*Document passage*:
Purpose: To determine the frequency and distribution of the hyperintense stripe seen along the posterior surface of distal femoral and proximal tibial metaphyses at magnetic resonance (MR) imaging.
Materials and methods: One hundred forty-two MR imaging studies obtained in 139 children and young adults were reviewed. The authors recorded the presence and distribution of posterior distal femoral and proximal tibial metaphyseal stripes. Presence of stripe was correlated with patient age and sex and with patency of the adjacent physis. Fifty-nine studies of adults were reviewed similarly. Two-way analysis of variance was performed to compare mean patient age for sex among four different categories that were based on stripe presence and physeal patency. Orthogonal contrasts were used to determine whether a linear trend across the categories existed. In one cadaveric femur, imaging and histologic analysis were performed.

*Aim of the exercise*: Continue the abstract on the metaphyseal stripe seen at MR imaging, starting right after its final sentence.

*Stored records*:
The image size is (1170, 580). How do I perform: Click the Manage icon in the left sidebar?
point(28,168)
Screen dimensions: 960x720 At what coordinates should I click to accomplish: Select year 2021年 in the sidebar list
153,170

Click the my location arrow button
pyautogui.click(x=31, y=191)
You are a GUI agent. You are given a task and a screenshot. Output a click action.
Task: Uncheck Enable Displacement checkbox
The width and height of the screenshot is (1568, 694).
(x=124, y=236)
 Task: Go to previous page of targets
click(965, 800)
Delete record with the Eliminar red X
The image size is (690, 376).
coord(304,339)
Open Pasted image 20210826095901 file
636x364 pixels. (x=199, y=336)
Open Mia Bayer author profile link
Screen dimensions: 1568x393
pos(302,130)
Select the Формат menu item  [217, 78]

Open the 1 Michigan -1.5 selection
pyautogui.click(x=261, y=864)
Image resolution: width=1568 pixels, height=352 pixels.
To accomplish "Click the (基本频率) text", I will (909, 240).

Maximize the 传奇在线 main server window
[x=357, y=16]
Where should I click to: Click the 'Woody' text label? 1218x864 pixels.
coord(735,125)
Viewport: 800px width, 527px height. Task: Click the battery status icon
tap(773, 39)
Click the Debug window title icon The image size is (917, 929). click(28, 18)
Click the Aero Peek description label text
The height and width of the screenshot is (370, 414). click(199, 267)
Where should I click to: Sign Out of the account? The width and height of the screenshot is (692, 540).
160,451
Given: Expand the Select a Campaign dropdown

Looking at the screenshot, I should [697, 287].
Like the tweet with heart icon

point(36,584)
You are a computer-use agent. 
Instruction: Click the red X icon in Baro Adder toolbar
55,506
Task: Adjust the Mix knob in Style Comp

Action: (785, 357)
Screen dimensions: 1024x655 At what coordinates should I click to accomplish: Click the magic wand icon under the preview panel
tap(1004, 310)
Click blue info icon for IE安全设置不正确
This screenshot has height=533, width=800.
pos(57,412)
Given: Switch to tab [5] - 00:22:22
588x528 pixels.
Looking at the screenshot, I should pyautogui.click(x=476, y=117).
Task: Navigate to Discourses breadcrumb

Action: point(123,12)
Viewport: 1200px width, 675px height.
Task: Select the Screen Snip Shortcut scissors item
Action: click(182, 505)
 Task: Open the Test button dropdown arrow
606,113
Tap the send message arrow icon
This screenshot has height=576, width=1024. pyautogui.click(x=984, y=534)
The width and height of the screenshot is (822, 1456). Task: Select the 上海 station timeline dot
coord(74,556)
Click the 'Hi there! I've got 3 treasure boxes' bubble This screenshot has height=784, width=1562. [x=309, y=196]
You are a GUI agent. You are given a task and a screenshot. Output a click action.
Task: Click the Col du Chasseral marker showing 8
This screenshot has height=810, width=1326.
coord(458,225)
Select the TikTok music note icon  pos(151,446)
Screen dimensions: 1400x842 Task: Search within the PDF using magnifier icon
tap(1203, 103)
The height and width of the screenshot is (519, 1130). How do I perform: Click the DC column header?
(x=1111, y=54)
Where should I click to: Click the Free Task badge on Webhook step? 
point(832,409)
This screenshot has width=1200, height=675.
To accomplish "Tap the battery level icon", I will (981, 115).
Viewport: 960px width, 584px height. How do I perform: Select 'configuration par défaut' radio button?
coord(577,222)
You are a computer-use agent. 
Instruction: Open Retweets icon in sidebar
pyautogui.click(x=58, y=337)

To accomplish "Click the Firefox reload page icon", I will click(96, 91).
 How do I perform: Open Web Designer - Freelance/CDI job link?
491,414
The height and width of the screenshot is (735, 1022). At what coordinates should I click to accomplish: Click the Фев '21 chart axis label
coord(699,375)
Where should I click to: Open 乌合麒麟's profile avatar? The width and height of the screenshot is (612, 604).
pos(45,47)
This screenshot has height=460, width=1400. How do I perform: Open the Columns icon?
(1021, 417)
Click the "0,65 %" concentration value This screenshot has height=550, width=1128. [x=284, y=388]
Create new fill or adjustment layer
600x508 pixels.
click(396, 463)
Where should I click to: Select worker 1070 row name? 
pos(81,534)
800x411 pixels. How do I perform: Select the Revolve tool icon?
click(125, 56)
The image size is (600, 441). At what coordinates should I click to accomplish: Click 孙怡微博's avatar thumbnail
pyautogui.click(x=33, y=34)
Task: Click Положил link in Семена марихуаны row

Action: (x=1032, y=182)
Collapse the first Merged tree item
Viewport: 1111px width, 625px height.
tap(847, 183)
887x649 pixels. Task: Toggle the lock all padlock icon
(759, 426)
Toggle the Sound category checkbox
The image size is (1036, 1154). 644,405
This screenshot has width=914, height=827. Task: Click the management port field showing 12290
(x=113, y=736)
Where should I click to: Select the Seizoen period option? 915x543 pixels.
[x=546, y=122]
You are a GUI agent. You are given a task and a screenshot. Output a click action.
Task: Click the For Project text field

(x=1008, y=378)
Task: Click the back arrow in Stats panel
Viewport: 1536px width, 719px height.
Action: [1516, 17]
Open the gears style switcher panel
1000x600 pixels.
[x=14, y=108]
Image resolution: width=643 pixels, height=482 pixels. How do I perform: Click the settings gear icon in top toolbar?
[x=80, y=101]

*Answer to this problem*:
Results: A metaphyseal stripe was seen in all patients with a completely or partially open physis (110 femora, 102 tibiae) and in 56 femora and 60 tibiae in the patients with fused physes. Thirty-five femora and 35 tibiae showed no stripe; all patients were skeletally mature. Correlations between metaphyseal stripe visualization and physeal patency were significant (P <.001). Differences in mean patient age among the four categories were significant for both (femoral and tibial) locations (P <.001), and a linear trend with age (P <.001) was demonstrated. This linear trend was also observed in both sexes (P <.001). Histologic analysis revealed highly vascular loose fibrous tissue.
Conclusion: A posterior metaphyseal stripe is seen at MR imaging of the skeletally immature knee and likely reflects normal bone growth.